Can Livni form a coalition or are elections next?
With her primary victory in hand, prime minister-designate Tzipi Livni now has six weeks to form a government and stave off new elections. Theoretically, if she cannot form a government, President Shimon Peres could give someone else a chance before calling an election.
But there is no other viable candidate.
The Likud Party’s Benjamin Netanyahu wouldn’t consider such an offer because he prefers new elections.
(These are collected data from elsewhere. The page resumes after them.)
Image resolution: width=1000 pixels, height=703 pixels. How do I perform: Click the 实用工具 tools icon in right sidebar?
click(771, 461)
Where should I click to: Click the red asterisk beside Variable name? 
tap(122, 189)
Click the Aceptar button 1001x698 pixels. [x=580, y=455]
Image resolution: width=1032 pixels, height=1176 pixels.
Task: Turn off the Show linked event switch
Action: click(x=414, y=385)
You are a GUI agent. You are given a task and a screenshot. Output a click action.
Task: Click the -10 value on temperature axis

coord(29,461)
Polls show elections would deliver Netanyahu more than twice the number of seats Likud commands in the present Knesset.
Labor’s Ehud Barak is not eligible because he is not a member of the Knesset.
Whether the country is headed for an early election should become clear fairly soon.
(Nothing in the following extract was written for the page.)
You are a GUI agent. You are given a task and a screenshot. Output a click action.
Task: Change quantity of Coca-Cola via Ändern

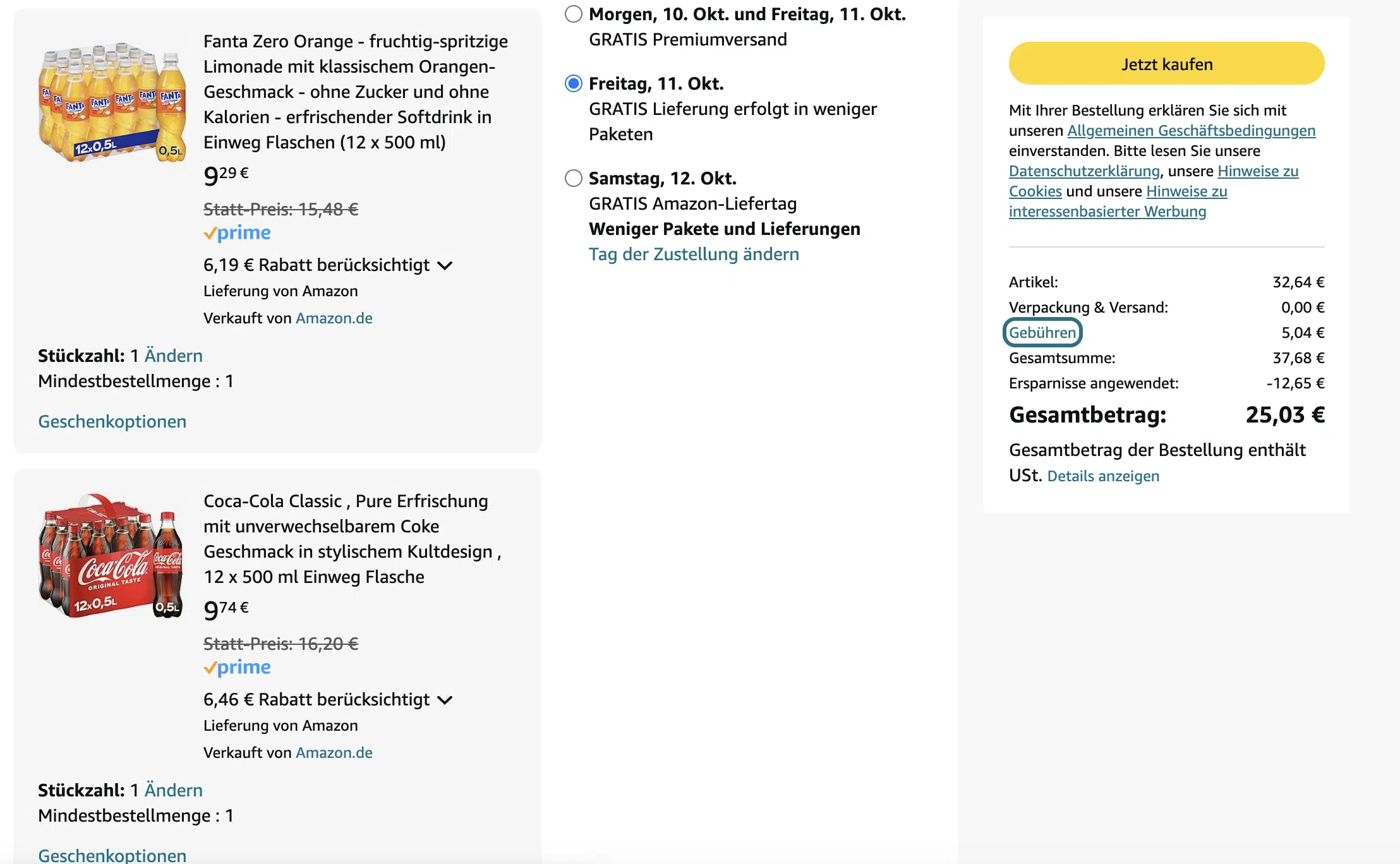pos(174,790)
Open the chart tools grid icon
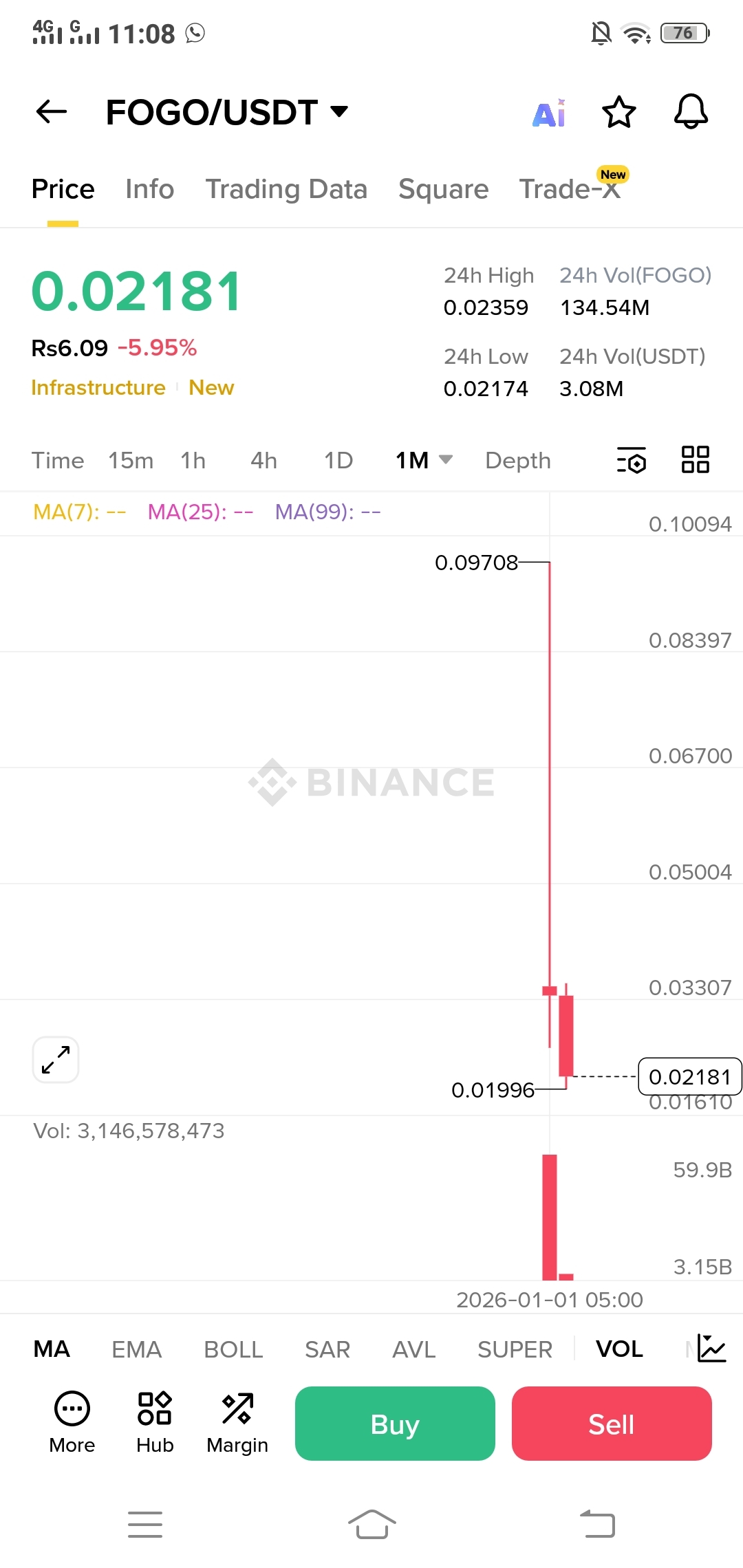 [695, 459]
Livni says she does not intend to be dragged into a long coalition-building process. If in about 10 days she believes the chances of forming a government are not high, she says she will lead a move for new elections herself.
Despite all the obstacles and the recalcitrance of some of her prospective coalition partners, however, Livni is far more likely to succeed in forming a government than to fail.
Much will depend on the enigmatic Barak.
On the day Livni replaced Prime Minister Ehud Olmert as Kadima Party leader, Barak shocked the political establishment by meeting with Netanyahu and declaring that he would only join a national emergency government if it included the Likud leader.
It was a double-edged ploy by Barak: Put the onus of blame for not joining a national unity effort on Netanyahu, whom Barak knew would refuse, and create the impression in Livni’s mind that he has an option of continuing to serve as defense minister in a Netanyahu government after elections and thereby upping the price for joining her coalition.
Barak’s maneuvering stems from the dilemma he faces: If he joins a coalition, he helps the untried Livni establish herself as a credible national leader; if he stays out, he risks taking a hammering in early elections.
His biggest fear is that Livni will use him to form a government and in three months or so, on a wave of popular acclaim, precipitate a national election.
Barak’s solution seems to be a readiness to join the coalition on two conditions: One, redefining the balance of power between him and Livni to create what he calls a “true partnership.” Two, a guarantee from Livni that as far as she is concerned, the government will hold together for the full two years until the next scheduled election in 2010.
Barak hopes to create the perception of a two-headed Livni-Barak government from which he, too, will emerge two years down the road as a serious candidate for prime minister. Indeed, all of Barak’s current coalition jockeying is about the 2010 elections.
Livni was quick to address Barak’s concerns. In her speech accepting her nomination as prime minister-designate, she appealed to Netanyahu to join a national unity government, spoke of a “true partnership” with Labor and promised that her government would be for the long term.
Barak phoned Livni to congratulate her on her speech, and senior Labor politicians now estimate the chances of a Kadima-Labor agreement are high.